DINHEIRO – Faltou ao ministro Guido Mantega força para ocupar o lugar que foi de Palocci no Ministério da Fazenda?
Scheinkman
– É difícil responder isso, mas o Palocci carregava a imagem de uma pessoa que sabia exatamente o que fazer. Isso foi muito importante para o Brasil em 2002, 2003. Mas não julgo o que o ministro Mantega faz hoje.

DINHEIRO – A imagem de pessoa forte do governo foi ocupada pela ministra Dilma Rousseff, da Casa Civil.
Scheinkman
– Sim. É isso que a gente vê na imprensa. A importância desse ministério depende do governo, mas nos dois mandatos de Lula a Casa Civil sempre teve um papel importante.

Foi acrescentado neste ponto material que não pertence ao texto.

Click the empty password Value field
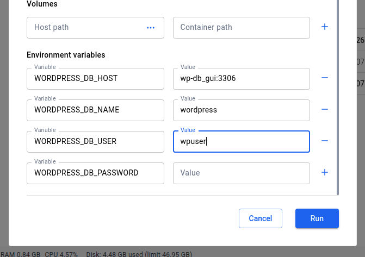 coord(241,173)
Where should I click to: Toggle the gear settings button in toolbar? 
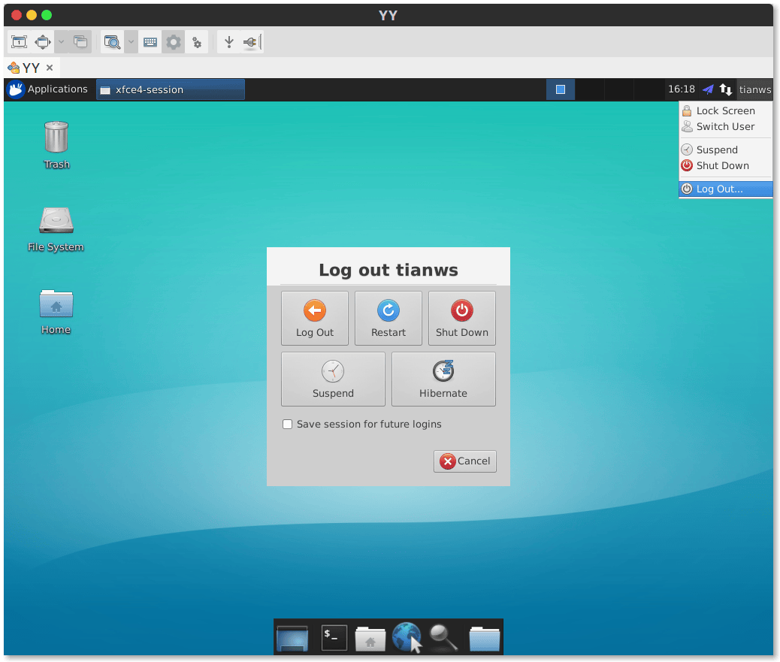pyautogui.click(x=174, y=42)
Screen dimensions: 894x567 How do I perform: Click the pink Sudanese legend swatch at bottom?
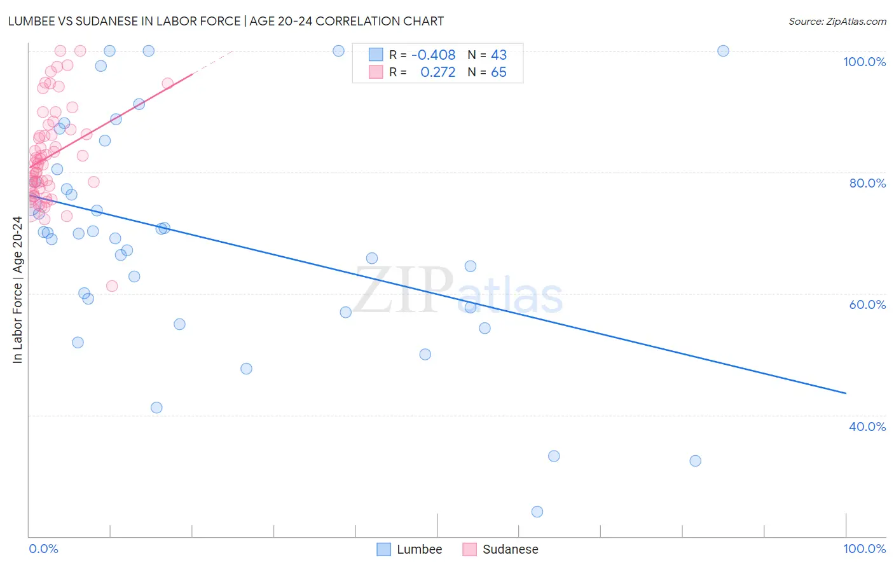[469, 549]
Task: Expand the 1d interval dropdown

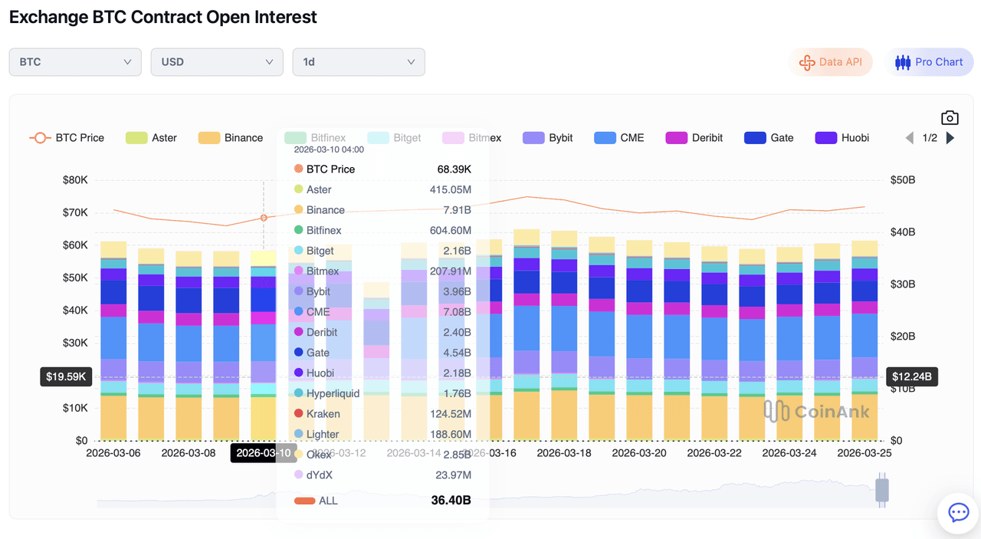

DINHEIRO – Caberá à ministra Dilma ordenar o País rumo ao crescimento de 5% pretendido pelo Lula?
Scheinkman
– Falar sobre personalidades foge do que eu sei. Mas acho que o Brasil continua a se beneficiar de uma situação externa muito boa. Além disso, as medidas tomadas no primeiro mandato não foram de efeito imediato e continuarão a beneficiar o crescimento do País. O PAC é muito pouco para ter efeito sobre a economia. Se o Brasil crescer nos próximos anos, não será por causa do PAC.

DINHEIRO – Esse cenário possibilitará o almejado 5%?
Scheinkman
– Não faço projeções. Há um certo consenso entre os economistas brasileiros de que o crescimento será de 3,5%; não vejo nada que desabone essas pessoas.